In de betreffende zaak had de inspecteur over de jaren 2008 tot en met 2010 navorderingsaanslagen IB/PVV met vergrijpboetes opgelegd aan een belastingplichtige. Maar toen de belastingplichtige hiertegen in beroep ging, verklaarde de inspecteur dit beroep gegrond met betrekking tot de navorderingsaanslag over 2008, omdat er voor het belastingjaar 2008 geen sprake zou zijn van een nieuw feit. Zowel het belastbare inkomen uit werk en woning als het premie-inkomen zouden daarom met € 9.831 moeten worden verminderd. Ter zitting kwam de inspecteur opeens terug op dit standpunt.
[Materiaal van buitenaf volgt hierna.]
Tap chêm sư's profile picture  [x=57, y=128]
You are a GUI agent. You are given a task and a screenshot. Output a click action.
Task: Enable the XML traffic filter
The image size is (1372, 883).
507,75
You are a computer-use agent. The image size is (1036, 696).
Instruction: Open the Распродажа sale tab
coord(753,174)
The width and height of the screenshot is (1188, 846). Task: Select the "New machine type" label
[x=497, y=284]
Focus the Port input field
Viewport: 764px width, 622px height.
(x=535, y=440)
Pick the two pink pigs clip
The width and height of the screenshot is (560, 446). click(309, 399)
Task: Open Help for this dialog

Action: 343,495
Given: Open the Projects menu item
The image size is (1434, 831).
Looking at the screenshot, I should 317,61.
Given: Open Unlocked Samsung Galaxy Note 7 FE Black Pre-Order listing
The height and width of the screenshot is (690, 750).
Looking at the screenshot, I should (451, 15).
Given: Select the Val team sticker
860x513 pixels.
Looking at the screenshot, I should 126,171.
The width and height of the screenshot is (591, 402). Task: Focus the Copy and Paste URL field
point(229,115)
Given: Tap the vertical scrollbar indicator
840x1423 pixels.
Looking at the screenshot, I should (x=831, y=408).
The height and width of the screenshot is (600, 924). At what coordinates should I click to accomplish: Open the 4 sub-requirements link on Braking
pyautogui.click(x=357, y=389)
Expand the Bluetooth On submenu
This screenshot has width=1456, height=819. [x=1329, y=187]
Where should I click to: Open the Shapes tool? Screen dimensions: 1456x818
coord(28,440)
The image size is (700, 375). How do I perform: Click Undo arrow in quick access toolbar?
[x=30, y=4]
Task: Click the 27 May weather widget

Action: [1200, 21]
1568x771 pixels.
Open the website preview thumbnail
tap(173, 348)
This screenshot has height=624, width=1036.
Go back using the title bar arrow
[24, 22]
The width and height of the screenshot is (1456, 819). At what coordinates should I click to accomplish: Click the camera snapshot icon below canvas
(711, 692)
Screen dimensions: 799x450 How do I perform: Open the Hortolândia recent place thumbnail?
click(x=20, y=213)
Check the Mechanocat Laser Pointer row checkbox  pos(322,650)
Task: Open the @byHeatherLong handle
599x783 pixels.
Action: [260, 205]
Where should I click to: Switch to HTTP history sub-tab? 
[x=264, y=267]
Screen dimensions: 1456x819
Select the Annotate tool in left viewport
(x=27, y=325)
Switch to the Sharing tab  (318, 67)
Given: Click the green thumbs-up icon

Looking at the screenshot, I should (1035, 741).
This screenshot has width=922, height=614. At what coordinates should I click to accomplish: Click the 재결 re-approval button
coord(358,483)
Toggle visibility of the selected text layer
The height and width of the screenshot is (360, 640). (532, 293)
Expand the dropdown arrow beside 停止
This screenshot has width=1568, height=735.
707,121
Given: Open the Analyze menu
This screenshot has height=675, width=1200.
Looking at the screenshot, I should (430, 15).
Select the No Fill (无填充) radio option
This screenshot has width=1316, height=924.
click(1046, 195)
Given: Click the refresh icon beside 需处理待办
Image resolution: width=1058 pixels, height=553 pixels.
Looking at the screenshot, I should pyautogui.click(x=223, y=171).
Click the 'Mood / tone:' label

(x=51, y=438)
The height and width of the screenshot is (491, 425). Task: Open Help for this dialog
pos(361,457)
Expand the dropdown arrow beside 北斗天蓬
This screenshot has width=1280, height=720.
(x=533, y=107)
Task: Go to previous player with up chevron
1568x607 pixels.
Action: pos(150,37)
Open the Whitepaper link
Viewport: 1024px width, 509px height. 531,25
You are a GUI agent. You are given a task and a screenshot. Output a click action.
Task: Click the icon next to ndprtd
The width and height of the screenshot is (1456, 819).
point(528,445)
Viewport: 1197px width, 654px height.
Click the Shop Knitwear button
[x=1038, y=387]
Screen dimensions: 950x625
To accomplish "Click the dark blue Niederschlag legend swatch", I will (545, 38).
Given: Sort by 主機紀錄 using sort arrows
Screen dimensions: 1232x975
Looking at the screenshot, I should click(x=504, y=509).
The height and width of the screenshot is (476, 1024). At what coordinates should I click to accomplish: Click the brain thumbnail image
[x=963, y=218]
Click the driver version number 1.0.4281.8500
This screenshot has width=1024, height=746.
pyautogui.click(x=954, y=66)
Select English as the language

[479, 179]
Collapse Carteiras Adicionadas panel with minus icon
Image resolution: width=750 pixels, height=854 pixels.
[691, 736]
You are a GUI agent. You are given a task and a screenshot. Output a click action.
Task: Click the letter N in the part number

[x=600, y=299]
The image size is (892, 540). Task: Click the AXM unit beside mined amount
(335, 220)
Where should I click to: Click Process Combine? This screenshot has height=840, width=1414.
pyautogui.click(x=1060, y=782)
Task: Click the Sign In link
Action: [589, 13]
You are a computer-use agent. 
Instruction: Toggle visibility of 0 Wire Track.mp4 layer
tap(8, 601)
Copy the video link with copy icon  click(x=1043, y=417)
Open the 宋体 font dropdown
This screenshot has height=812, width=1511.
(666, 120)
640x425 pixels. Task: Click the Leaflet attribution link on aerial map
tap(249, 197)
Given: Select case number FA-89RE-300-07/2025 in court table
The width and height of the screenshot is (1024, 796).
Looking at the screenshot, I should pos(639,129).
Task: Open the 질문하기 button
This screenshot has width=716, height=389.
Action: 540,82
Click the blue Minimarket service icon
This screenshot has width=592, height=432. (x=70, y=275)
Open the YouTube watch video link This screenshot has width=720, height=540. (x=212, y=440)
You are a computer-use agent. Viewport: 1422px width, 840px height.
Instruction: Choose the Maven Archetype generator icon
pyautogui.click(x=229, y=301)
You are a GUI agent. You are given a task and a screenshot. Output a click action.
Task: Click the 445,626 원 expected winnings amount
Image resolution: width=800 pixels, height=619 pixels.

Hij stelde bij het opstellen van zijn verweerschrift iets over het hoofd te hebben gezien, en daarom pleitte hij tijdens de zitting alsnog voor een ongegrondverklaring van het beroep tegen de navorderingsaanslag over 2008. Dit mocht echter niet van de rechtbank. De inspecteur had in zijn verweerschrift de navordering over een bedrag van € 9.831 expliciet prijsgegeven en daar mocht hij later niet meer op terugkomen. Voor het overige bleven de navorderingsaanslagen wel gehandhaafd.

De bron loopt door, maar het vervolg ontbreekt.